As a way of introduction, I began writing the initial implementation of the pack200 uncompressor in May 2006, based on the final JSR 200 spec. At no time did I see or use either the RI or TCK for JSR 200; the specification is complex enough on its own. (Here's a list of my pack200 related posts.) The implementation for unpacking was completed by others after me; it's currently classlib/modules/pack200 if you want to look into it.

Having read through 5966702, it describes a way of uniquifying the constants across constant pools only, and combining them in a “mclass” archive. Roughly speaking, each .class file contains a number of Strings, which are used to represent method signatures, referenced classes, and so on. A quick Hello World class includes:

  • java/lang/Object
  • java/lang/System
  • Ljava/io/PrintStream;
  • java/io/PrintStream
  • println
  • (Ljava/lang/String;)V

If you download a lot of classes (whether individually, or as part of a JAR file), then this repetition can build up. The goal of 5966702 (which was filed in 1999, several years before the Pack200 spec was started) is purely to optimise the layout of these constants across multiple files, both to reduce the amount of downloaded data, but also to ensure that the constants are uniquified at runtime as well. (In essence, it's trying to build up a compile-time string interned collection of strings, and then use those globally across classes.)

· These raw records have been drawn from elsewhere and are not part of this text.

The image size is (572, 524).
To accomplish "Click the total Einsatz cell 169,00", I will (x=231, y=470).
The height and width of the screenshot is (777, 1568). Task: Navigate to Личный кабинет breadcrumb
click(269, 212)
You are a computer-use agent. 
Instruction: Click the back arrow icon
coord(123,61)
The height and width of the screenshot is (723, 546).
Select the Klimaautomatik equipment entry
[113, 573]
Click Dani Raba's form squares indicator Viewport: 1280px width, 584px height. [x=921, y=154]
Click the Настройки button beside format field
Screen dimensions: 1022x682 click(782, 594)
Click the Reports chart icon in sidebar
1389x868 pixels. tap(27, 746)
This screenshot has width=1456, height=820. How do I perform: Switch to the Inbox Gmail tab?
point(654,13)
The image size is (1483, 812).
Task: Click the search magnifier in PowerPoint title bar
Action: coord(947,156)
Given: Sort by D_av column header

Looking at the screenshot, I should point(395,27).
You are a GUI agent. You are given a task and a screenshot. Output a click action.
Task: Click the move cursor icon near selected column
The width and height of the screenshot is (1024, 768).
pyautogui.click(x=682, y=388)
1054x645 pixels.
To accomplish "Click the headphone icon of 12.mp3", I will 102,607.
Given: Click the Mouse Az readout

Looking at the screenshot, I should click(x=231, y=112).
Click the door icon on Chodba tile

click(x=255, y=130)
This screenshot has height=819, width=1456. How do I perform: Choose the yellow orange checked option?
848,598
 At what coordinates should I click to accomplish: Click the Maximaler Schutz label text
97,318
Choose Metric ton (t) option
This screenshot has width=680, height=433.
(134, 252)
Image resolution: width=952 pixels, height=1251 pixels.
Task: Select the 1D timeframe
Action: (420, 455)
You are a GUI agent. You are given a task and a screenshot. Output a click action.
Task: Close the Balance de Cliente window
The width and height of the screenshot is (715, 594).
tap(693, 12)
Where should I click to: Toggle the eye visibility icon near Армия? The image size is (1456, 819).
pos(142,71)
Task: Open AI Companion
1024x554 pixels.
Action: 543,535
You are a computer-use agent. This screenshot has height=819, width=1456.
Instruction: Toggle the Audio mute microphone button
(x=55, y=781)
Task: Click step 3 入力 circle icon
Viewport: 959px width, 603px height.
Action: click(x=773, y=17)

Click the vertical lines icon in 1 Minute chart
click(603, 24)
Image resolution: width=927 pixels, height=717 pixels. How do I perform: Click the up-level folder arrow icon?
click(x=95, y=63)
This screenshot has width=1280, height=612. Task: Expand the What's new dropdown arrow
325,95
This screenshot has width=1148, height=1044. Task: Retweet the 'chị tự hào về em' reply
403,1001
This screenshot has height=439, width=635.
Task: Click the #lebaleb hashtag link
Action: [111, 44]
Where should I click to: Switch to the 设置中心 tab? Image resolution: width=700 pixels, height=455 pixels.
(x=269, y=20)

I can't comment on whether the Dex implementation infringes on this patent or not; IANAL and I don't know the Dex implementation in any case. But this is just a simple approach to uniquifying strings that never made it directly into a JVM; the Pack200 specification, whilst including a uniquification of the strings also employs plenty of other optimisation methods and (for example) doesn't treat the Strings as the same in any case. Whereas 5966702 is literally explaining a uniq type operation on the set of strings, Pack200 represents a much more complex mechanism, whereby the Strings are also sorted, then represented as delta differences from the previous item, as I described in more detail previously.

Finally, it's highly unlikely that Google would be using Pack200 for their runtime requirements. Even the spec notes that there are other compression mechanisms which are better suited for loading dynamically compressed classes. From the technotes on pack200 in Java 6:

However, Pack200 archives are not designed for direct execution by any virtual machine. The greater compression level of Pack200 is won at a cost of complexity in the unpacker, a complexity incompatible with any requirement of direct loading or execution.

Any memory size calculations or layout on disk is therefore nullified by the pack200 spec itself. A packed JAR file must be reconstituted in its entirety, often with creating the JAR in memory first before being able to write out any of it.

Lastly, it's worth noting that 5966702 refers specificially to classes and in the class file format. (It even goes to lengths to include the Java Class File specification in the patent application.)

Embodiments of the invention can be better understood with reference to aspects of the class file format. Description is provided below of the Java class file format. Also, enclosed as Section A of this specification are Chapter 4, "The class File Format," and Chapter 5, "Constant Pool Resolution," of The Java Virtual Machine Specification, by Tim Lindholm and Frank Yellin, published by Addison-Wesley in September 1996, .COPYRGT.Sun Microsystems, Inc.


The Class File Format

This chapter describes the Java Virtual Machine class file format. ...

So, in conclusion; this patent isn't really to do with Pack200 in any significant way; and it's entirely to do with how Java classes can be combined to have a pre-uniqified String constant pool, such that the constant pool is capable of being loaded straight into memory in one gulp. How this might affect Dex classes is unknown, especially since these aren't Java classes, don't use the Java class file format, and aren't combined into a single 'mclass' entry.

The Dex format does merge multiple Dex classes together and have a shared constant pool across all instances. In that regard, it's more advanced than 5966702 is, because it is also doing the referencing for variables, methods and others. (Some information about the Dex format is available at retrodev.) In some regard, it is processing Java class files as well; however, the output is not a set of Java classes – not only is the constant pool an aspect, but the instruction set is changed and translated into something else as well. In a nutshell, it's not so much a processor of Java classes as a translator into a different format. If the 5966702 patent is applicable to this as a tool for pre-processing a set of Java classes, then so too would any tool like a static checker or annotation processor which reads in sets of Java classes and generates an output.

It will be interesting to see what comes of this tussle.